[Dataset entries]
************

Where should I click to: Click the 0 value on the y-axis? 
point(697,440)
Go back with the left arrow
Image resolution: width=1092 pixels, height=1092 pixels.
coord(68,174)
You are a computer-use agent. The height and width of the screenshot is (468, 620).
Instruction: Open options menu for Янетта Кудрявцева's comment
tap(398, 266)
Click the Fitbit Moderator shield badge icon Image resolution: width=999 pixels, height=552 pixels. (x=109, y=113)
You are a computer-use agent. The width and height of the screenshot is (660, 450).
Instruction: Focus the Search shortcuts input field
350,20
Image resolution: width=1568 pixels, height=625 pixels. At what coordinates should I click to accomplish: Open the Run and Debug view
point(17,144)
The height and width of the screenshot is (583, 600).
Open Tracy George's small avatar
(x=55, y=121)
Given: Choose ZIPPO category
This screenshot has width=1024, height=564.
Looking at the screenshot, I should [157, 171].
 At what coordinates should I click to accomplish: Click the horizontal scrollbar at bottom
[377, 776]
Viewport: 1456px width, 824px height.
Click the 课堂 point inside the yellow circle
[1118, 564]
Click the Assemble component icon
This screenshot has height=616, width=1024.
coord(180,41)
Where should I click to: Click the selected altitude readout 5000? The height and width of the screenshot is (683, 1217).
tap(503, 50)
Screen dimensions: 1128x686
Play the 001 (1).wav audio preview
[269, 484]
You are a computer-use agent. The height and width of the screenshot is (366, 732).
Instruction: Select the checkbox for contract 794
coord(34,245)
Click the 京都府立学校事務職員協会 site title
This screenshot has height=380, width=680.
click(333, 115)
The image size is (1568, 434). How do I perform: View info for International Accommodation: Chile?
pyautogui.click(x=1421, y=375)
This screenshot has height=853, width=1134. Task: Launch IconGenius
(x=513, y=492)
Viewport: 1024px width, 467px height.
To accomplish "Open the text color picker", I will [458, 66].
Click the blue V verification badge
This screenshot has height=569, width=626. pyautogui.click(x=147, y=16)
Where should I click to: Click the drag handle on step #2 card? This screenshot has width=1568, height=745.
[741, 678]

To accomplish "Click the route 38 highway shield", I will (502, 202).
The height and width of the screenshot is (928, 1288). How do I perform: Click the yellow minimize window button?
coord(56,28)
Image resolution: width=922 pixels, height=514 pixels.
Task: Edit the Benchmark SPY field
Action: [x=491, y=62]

************

(TASK INSTRUCTIONS): Could you restate every record above word for word?

(TASK SOLUTION):
Where should I click to: Click the 0 value on the y-axis? 
point(697,440)
Go back with the left arrow
Image resolution: width=1092 pixels, height=1092 pixels.
coord(68,174)
You are a computer-use agent. The height and width of the screenshot is (468, 620).
Instruction: Open options menu for Янетта Кудрявцева's comment
tap(398, 266)
Click the Fitbit Moderator shield badge icon Image resolution: width=999 pixels, height=552 pixels. (x=109, y=113)
You are a computer-use agent. The width and height of the screenshot is (660, 450).
Instruction: Focus the Search shortcuts input field
350,20
Image resolution: width=1568 pixels, height=625 pixels. At what coordinates should I click to accomplish: Open the Run and Debug view
point(17,144)
The height and width of the screenshot is (583, 600).
Open Tracy George's small avatar
(x=55, y=121)
Given: Choose ZIPPO category
This screenshot has width=1024, height=564.
Looking at the screenshot, I should [157, 171].
 At what coordinates should I click to accomplish: Click the horizontal scrollbar at bottom
[377, 776]
Viewport: 1456px width, 824px height.
Click the 课堂 point inside the yellow circle
[1118, 564]
Click the Assemble component icon
This screenshot has height=616, width=1024.
coord(180,41)
Where should I click to: Click the selected altitude readout 5000? The height and width of the screenshot is (683, 1217).
tap(503, 50)
Screen dimensions: 1128x686
Play the 001 (1).wav audio preview
[269, 484]
You are a computer-use agent. The height and width of the screenshot is (366, 732).
Instruction: Select the checkbox for contract 794
coord(34,245)
Click the 京都府立学校事務職員協会 site title
This screenshot has height=380, width=680.
click(333, 115)
The image size is (1568, 434). How do I perform: View info for International Accommodation: Chile?
pyautogui.click(x=1421, y=375)
This screenshot has height=853, width=1134. Task: Launch IconGenius
(x=513, y=492)
Viewport: 1024px width, 467px height.
To accomplish "Open the text color picker", I will [458, 66].
Click the blue V verification badge
This screenshot has height=569, width=626. pyautogui.click(x=147, y=16)
Where should I click to: Click the drag handle on step #2 card? This screenshot has width=1568, height=745.
[741, 678]

To accomplish "Click the route 38 highway shield", I will (502, 202).
The height and width of the screenshot is (928, 1288). How do I perform: Click the yellow minimize window button?
coord(56,28)
Image resolution: width=922 pixels, height=514 pixels.
Task: Edit the Benchmark SPY field
Action: [x=491, y=62]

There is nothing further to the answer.